• Activity:
Look over the lines below. Report each one that includes the string "icon".

• Data:
------------------------------------------------------------

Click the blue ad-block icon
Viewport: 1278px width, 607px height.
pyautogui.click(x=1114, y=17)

------------------------------------------------------------

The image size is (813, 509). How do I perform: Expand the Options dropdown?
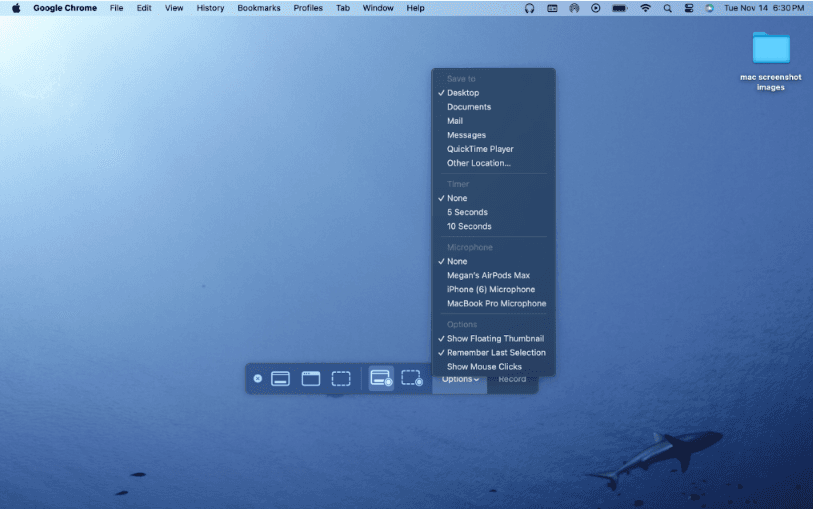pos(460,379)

------------------------------------------------------------

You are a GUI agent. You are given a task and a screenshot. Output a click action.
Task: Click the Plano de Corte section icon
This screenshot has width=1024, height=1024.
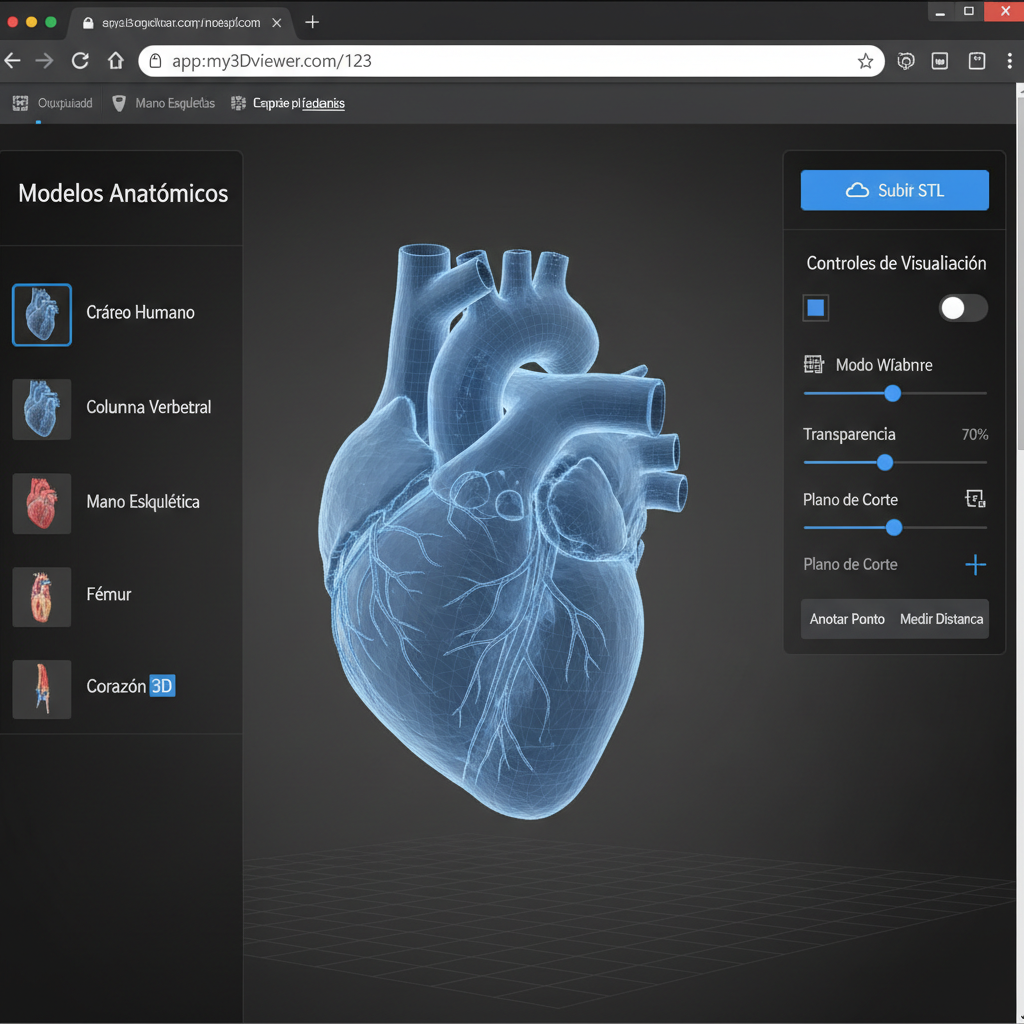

------------------------------------------------------------

• Answer to the problem:
Click the blue ad-block icon
Task: Click the Plano de Corte section icon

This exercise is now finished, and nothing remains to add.